Given problem: Copy out all the entries below, substituting "Find us on" for every "Follow us on" and leaving everything else untouched.

[Item-finding entries]
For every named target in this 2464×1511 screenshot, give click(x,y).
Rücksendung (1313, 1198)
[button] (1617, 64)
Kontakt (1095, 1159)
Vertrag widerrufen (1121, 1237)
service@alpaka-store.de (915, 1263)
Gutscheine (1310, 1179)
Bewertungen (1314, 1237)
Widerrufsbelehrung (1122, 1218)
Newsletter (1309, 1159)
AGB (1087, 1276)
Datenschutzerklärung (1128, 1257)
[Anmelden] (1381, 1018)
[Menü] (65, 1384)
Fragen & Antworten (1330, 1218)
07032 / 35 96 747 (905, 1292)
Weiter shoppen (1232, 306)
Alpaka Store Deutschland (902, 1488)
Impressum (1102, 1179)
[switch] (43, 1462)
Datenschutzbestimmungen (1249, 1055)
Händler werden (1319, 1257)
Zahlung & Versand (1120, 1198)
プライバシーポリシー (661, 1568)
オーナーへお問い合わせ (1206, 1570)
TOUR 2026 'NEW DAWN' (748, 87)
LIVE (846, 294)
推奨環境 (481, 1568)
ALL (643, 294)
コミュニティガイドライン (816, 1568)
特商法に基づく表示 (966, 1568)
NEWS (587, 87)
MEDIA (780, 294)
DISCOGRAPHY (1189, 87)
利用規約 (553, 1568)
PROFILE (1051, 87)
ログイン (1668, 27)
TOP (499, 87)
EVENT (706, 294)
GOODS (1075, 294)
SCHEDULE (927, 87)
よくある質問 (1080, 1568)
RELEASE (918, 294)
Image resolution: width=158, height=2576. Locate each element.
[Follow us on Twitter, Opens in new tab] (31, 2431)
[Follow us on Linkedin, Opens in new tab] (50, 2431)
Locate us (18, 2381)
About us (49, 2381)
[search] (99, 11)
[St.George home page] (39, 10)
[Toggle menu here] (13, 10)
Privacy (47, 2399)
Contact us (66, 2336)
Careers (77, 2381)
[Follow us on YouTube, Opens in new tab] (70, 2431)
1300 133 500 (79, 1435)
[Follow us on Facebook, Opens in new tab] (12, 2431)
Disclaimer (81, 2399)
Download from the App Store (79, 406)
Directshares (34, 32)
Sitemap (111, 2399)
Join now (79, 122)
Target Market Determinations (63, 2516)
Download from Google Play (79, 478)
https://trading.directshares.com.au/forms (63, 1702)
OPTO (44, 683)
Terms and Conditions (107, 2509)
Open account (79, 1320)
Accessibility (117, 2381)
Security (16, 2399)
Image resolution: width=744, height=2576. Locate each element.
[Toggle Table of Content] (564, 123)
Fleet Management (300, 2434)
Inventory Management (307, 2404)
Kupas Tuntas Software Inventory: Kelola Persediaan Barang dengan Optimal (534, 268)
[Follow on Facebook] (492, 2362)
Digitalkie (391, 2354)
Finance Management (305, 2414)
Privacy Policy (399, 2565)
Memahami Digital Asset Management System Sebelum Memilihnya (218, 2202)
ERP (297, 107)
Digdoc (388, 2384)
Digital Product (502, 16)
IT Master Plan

Output below:
For every named target in this 2464×1511 screenshot, give click(x,y).
Rücksendung (1313, 1198)
[button] (1617, 64)
Kontakt (1095, 1159)
Vertrag widerrufen (1121, 1237)
service@alpaka-store.de (915, 1263)
Gutscheine (1310, 1179)
Bewertungen (1314, 1237)
Widerrufsbelehrung (1122, 1218)
Newsletter (1309, 1159)
AGB (1087, 1276)
Datenschutzerklärung (1128, 1257)
[Anmelden] (1381, 1018)
[Menü] (65, 1384)
Fragen & Antworten (1330, 1218)
07032 / 35 96 747 (905, 1292)
Weiter shoppen (1232, 306)
Alpaka Store Deutschland (902, 1488)
Impressum (1102, 1179)
[switch] (43, 1462)
Datenschutzbestimmungen (1249, 1055)
Händler werden (1319, 1257)
Zahlung & Versand (1120, 1198)
プライバシーポリシー (661, 1568)
オーナーへお問い合わせ (1206, 1570)
TOUR 2026 'NEW DAWN' (748, 87)
LIVE (846, 294)
推奨環境 (481, 1568)
ALL (643, 294)
コミュニティガイドライン (816, 1568)
特商法に基づく表示 (966, 1568)
NEWS (587, 87)
MEDIA (780, 294)
DISCOGRAPHY (1189, 87)
利用規約 (553, 1568)
PROFILE (1051, 87)
ログイン (1668, 27)
TOP (499, 87)
EVENT (706, 294)
GOODS (1075, 294)
SCHEDULE (927, 87)
よくある質問 (1080, 1568)
RELEASE (918, 294)
Image resolution: width=158, height=2576. Locate each element.
[Find us on Twitter, Opens in new tab] (31, 2431)
[Find us on Linkedin, Opens in new tab] (50, 2431)
Locate us (18, 2381)
About us (49, 2381)
[search] (99, 11)
[St.George home page] (39, 10)
[Toggle menu here] (13, 10)
Privacy (47, 2399)
Contact us (66, 2336)
Careers (77, 2381)
[Find us on YouTube, Opens in new tab] (70, 2431)
1300 133 500 (79, 1435)
[Find us on Facebook, Opens in new tab] (12, 2431)
Disclaimer (81, 2399)
Download from the App Store (79, 406)
Directshares (34, 32)
Sitemap (111, 2399)
Join now (79, 122)
Target Market Determinations (63, 2516)
Download from Google Play (79, 478)
https://trading.directshares.com.au/forms (63, 1702)
OPTO (44, 683)
Terms and Conditions (107, 2509)
Open account (79, 1320)
Accessibility (117, 2381)
Security (16, 2399)
Image resolution: width=744, height=2576. Locate each element.
[Toggle Table of Content] (564, 123)
Fleet Management (300, 2434)
Inventory Management (307, 2404)
Kupas Tuntas Software Inventory: Kelola Persediaan Barang dengan Optimal (534, 268)
[Follow on Facebook] (492, 2362)
Digitalkie (391, 2354)
Finance Management (305, 2414)
Privacy Policy (399, 2565)
Memahami Digital Asset Management System Sebelum Memilihnya (218, 2202)
ERP (297, 107)
Digdoc (388, 2384)
Digital Product (502, 16)
IT Master Plan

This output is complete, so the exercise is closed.